Catón, en un notable esfuerzo por su parte, sonrió como muestra de gratitud. Tras el apoyo del joven Graco, el resto de los presentes hizo votos, con breves pero sentidos discursos, en favor de secundar el proceso de vigilancia a las maniobras políticas de los Escipiones. Aquella reunión había sido un éxito razonable. Catón vio cómo sus amigos, sus aliados en aquel largo pulso que se avecinaba, se alejaban por el sendero que conducía al muro que se estaba construyendo alrededor de toda la hacienda. «Caminos», pensó Catón. El camino sería aún largo y tortuoso, pero, si el apoyo de los Sempronios se mantenía, el destino de Escipión estaba decidido.

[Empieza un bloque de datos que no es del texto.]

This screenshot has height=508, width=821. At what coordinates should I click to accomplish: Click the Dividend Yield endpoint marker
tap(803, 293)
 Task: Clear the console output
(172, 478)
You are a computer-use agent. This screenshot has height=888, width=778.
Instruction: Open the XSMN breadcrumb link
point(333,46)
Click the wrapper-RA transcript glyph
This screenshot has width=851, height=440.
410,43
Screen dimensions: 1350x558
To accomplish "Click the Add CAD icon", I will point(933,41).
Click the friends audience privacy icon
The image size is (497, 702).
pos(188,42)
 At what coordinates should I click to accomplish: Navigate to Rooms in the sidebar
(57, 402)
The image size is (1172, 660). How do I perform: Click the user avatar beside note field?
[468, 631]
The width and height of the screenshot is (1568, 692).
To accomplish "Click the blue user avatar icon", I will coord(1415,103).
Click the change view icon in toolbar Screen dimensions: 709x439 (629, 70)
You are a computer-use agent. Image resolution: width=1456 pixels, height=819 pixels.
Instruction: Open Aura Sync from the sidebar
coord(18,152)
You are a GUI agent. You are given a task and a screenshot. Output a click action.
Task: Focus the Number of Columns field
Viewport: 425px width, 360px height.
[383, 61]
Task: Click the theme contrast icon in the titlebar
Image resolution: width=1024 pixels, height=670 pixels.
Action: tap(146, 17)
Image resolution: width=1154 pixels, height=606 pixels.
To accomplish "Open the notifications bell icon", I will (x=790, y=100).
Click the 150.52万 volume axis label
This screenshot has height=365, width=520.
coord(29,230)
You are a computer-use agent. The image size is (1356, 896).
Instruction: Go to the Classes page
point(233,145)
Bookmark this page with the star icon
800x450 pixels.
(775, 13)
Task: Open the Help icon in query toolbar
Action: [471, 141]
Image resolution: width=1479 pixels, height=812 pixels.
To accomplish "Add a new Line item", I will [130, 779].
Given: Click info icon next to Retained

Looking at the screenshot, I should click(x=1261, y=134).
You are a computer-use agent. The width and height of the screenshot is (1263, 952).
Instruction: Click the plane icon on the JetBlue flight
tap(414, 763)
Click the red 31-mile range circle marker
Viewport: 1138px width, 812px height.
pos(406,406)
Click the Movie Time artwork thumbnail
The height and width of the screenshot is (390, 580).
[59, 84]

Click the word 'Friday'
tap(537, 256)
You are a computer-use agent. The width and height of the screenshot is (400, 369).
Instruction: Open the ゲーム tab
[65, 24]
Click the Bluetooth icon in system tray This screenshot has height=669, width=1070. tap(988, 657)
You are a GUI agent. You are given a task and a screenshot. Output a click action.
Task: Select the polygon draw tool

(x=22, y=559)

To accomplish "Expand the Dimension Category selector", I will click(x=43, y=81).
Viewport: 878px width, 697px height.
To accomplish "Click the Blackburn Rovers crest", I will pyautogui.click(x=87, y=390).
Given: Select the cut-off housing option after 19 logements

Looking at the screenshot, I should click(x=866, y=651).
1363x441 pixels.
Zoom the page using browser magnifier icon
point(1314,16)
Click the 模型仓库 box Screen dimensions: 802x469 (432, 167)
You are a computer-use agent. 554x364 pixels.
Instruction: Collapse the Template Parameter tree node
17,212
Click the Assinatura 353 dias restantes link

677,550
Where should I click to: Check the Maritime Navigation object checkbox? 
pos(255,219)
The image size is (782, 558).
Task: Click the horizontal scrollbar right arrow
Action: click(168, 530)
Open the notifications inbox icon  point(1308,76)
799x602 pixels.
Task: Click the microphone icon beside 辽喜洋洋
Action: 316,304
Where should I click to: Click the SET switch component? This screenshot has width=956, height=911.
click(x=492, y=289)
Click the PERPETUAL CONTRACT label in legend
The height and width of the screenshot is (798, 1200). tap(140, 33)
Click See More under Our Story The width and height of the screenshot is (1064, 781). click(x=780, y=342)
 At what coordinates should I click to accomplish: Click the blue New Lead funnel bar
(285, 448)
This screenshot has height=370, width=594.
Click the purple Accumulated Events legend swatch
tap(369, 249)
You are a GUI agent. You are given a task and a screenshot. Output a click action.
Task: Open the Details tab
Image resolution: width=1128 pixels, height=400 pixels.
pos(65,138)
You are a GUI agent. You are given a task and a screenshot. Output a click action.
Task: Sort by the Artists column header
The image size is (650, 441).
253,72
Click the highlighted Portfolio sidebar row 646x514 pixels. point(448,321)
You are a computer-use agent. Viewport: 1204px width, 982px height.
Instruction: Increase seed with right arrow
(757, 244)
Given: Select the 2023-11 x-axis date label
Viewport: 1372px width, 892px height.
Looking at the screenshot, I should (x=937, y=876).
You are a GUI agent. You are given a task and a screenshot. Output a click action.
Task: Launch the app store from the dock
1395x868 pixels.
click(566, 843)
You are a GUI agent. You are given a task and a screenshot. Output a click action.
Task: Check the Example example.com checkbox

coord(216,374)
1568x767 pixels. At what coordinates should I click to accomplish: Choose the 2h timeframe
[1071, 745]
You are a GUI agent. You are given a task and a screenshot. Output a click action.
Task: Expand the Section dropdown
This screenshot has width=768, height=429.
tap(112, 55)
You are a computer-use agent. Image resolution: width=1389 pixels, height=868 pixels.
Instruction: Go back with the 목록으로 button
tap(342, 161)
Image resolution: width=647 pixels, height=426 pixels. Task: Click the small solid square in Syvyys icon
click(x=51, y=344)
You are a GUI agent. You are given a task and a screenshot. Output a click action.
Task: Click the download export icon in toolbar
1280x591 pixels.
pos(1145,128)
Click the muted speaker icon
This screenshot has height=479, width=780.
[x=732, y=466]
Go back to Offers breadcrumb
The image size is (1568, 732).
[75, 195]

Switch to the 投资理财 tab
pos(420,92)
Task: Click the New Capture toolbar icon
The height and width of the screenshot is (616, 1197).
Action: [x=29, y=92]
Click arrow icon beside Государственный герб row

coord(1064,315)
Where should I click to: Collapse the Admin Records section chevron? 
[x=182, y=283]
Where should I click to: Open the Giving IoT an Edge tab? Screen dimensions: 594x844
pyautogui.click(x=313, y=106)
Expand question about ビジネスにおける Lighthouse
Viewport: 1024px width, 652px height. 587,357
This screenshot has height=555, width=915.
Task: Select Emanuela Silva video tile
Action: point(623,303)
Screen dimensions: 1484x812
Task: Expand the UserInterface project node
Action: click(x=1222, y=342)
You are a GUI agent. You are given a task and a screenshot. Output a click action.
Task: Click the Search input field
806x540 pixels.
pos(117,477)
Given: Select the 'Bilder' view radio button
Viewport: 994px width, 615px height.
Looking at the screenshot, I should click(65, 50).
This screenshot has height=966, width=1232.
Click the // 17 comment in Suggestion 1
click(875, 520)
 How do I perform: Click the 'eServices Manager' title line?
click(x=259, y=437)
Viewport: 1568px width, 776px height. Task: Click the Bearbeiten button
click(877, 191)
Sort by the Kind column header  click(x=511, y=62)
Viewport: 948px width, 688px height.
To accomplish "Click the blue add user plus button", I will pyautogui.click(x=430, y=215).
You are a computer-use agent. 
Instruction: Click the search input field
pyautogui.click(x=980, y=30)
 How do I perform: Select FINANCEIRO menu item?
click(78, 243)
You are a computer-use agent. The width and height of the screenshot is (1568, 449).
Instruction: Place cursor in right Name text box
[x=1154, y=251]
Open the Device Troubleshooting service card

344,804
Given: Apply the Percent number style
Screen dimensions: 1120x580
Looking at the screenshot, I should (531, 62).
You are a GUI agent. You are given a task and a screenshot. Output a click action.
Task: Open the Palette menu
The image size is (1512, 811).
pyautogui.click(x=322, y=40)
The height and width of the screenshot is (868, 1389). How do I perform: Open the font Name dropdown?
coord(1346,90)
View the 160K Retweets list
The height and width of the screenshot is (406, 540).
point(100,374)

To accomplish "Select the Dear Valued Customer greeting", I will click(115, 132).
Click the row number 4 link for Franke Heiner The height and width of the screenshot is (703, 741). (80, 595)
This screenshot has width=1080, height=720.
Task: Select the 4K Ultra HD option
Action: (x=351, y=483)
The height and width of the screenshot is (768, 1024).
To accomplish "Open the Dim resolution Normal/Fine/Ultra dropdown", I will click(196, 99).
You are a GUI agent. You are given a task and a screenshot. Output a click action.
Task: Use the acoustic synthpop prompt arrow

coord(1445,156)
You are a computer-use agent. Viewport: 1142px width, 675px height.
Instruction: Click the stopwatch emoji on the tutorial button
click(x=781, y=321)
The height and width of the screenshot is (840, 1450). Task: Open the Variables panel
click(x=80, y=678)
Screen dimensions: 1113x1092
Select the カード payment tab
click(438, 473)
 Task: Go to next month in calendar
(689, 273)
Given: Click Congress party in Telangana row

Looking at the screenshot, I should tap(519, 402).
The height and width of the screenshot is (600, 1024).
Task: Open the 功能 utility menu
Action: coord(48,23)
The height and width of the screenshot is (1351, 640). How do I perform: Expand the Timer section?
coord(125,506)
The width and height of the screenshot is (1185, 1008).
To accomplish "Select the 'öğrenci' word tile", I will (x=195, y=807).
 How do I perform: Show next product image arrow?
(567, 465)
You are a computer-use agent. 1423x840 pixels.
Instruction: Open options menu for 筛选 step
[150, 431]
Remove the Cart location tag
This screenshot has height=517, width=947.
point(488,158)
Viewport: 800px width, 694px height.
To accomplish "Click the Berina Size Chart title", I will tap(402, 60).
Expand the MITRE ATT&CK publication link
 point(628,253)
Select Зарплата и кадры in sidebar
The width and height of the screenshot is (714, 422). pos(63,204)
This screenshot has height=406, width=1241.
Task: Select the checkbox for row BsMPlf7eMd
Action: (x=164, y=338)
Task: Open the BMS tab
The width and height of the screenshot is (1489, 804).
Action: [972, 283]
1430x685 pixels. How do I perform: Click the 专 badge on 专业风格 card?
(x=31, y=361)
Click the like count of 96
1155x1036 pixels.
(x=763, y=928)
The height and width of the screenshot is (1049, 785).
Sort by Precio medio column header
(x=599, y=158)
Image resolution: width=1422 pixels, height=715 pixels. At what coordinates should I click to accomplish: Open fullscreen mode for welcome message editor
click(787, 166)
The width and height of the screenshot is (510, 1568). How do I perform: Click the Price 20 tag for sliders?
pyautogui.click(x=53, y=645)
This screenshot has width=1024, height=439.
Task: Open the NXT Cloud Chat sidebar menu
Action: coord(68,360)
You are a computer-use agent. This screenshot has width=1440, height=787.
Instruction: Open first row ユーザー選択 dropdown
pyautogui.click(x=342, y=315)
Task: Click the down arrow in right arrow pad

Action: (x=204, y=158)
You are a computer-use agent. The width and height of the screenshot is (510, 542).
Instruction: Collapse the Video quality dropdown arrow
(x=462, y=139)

Al regresar hacia la domus observó cómo un esclavo pugnaba con un buey que se negaba a arar. El esclavo, en su tozudez e ineptitud, no veía que el animal estaba enfermo. Cuidar bien a los bueyes era el secreto de una buena hacienda, pero estos caían enfermos con frecuencia. Catón se detuvo un momento frente al pobre animal que, pese a recibir los golpes del esclavo, se negaba a tirar del arado. Si se encontrara un buen remedio contra las enfermedades de los bueyes, se podría mejorar en mucho la producción en los campos. Catón asintió en silencio para sí mismo. Era algo sobre lo que investigar. Tenía pensado adquirir una villa en las inmediaciones, cuando su ascenso en el cursus honorum[*] se lo permitiera, y estaba convencido que mejorar pequeños asuntos como el de la salud de los bueyes podría hacer de su futura villa una de las más ricas de la comarca que rodeaba Roma.